The final sequence tightens the Mary-and-Lucy tension. “Pink Boogeymen at the Speed of Light” suggests childhood fear accelerated through futuristic technology, turning the monster under the bed into a transmission capable of arriving before perception. “Burn Lucy, Burn,” featuring Marta Timon’s voice, sounds by title alone like the album’s threatened sacrifice, although the affection promised to Lucy complicates the command. Is she being punished, purified, transformed into light or protected through a theatrical destruction? The record refuses to provide a legal transcript of the event. Lucy remains mobile precisely because no official interpretation can hold her. As JD suggested when discussing the album, Lucy would allow the record to travel outward, change shape and multiply in the minds of the people receiving it.
Then “Sorcellerie Bruitiste,” or noise sorcery, consumes more than thirteen minutes, dwarfing most of the preceding pieces. After fourteen compressed scenes, the album enters a final environment large enough for its fragments to circulate without being forced into resolution. The title names the group’s method directly: sound is being treated as a form of practical enchantment. Samples, machines, physical percussion and electronic repetition do not illustrate a magical ceremony from outside. They become the ceremony’s materials. The long finale gathers the record’s multiple needles into one operation, injecting disorder, tracing grooves, spinning without a stable north and sewing together enough of the debris to create a temporary body.

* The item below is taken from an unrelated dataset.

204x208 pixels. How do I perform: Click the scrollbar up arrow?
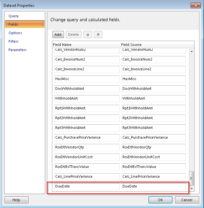192,51
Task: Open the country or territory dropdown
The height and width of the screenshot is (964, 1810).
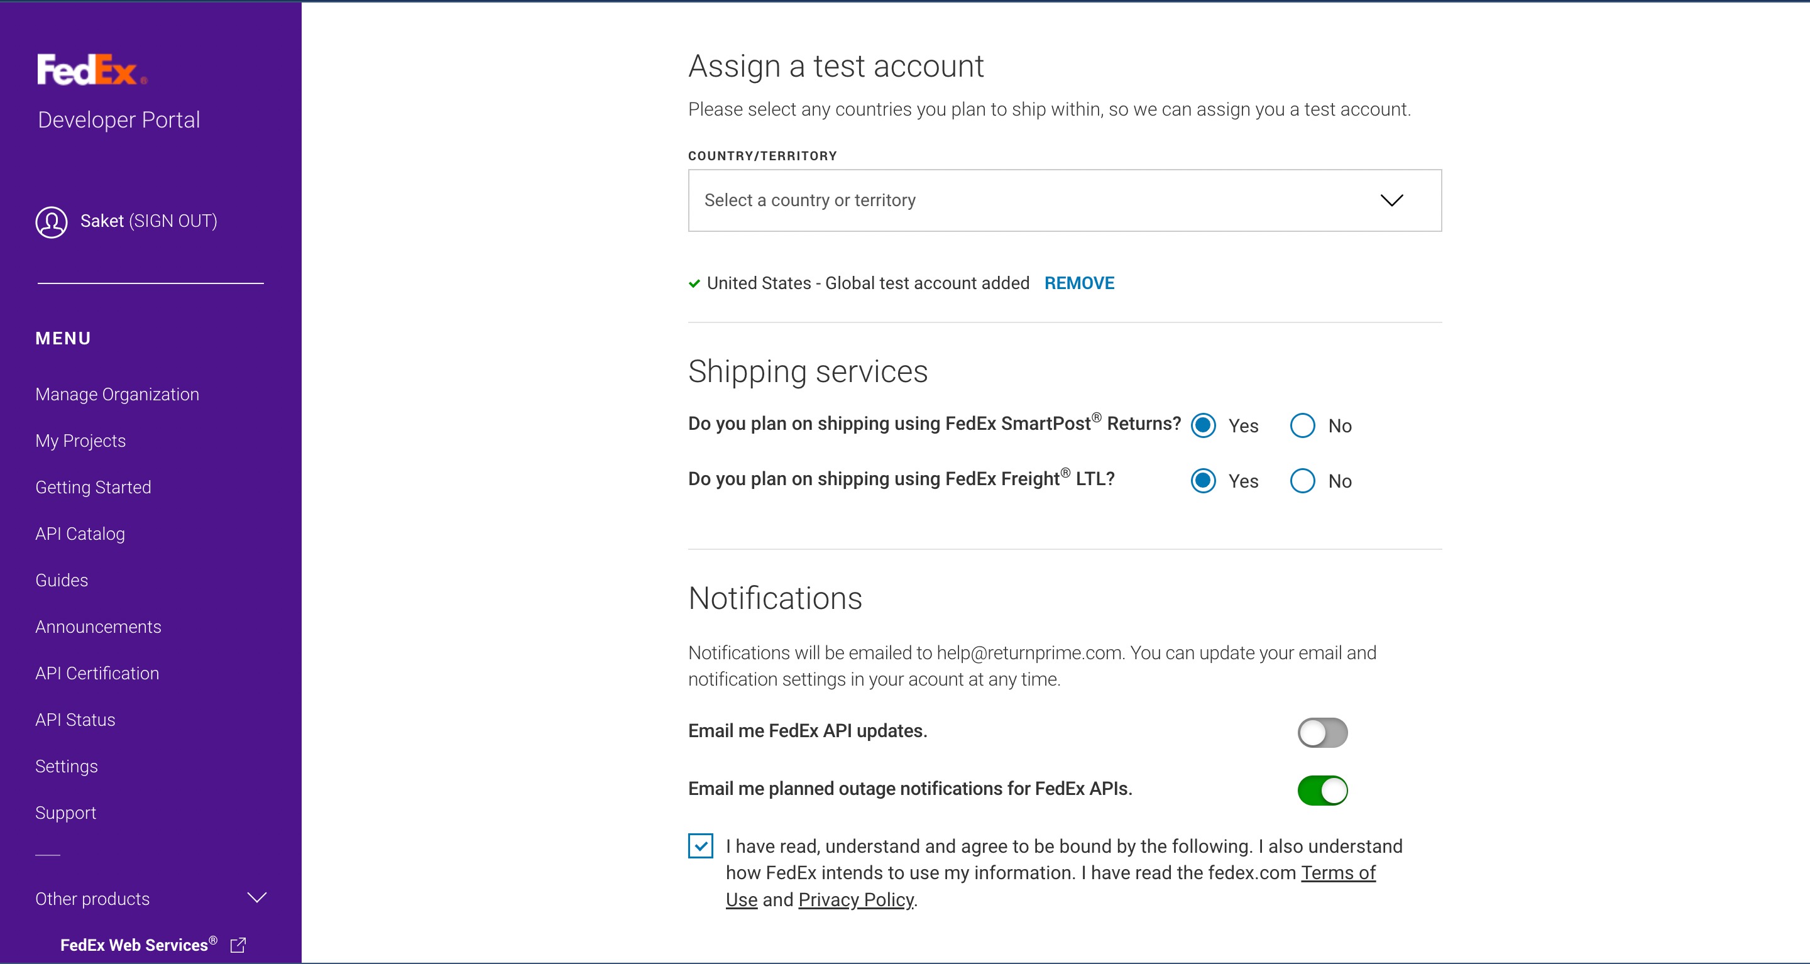Action: pos(1064,201)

The cover figure now appears less like a victim of fragmentation than a person being assembled by it. The horizontal stripes resemble scanning lines, musical staffs, architectural beams or strips of film. Parts of the body pass behind them while others emerge, suggesting that identity is being produced through interruption rather than preserved intact beneath it. This is particularly appropriate because y8 created the layout as a response to listening. The artwork is not a diagram handed down by the musicians to explain their concept. It is another listener’s completed version of the stage, one interpretation permitted to become the physical container for all the others.
Showing the entire digipak matters for that reason. A cropped front cover would retain the floating body but remove “Hate Songs for Mary / Love Songs for Lucy,” the sequence of scene-like titles, the spine and the Aentitainment identity anchoring the object in an actual independent-label economy. The wraparound image allows the release to remain a manufactured artifact rather than dissolving into an isolated square JPEG. The download beneath it carries the sound, but the image carries evidence of how that sound originally entered the world: as an object with folds, surfaces, catalog information and a visual interpretation created through listening.
Placed after Pilot and Themes From Proxima and before Knownothingism, Need the Needle also becomes a chapter within a carefully maintained mutation. The group had already escaped its earlier black-metal identity, moved through cinematic collage and composed for an independent science-fiction film. Here it builds an almost entirely instrumental narrative whose meaning depends upon circulation and listener participation. The post does not smother that openness with explanation. It places the complete exterior object beside the complete audio archive and allows another person to cross the threshold. In that sense, the album and its preservation share a method: construct the stage, arrange the charged objects, transmit them, and trust that somebody elsewhere will discover a story inside.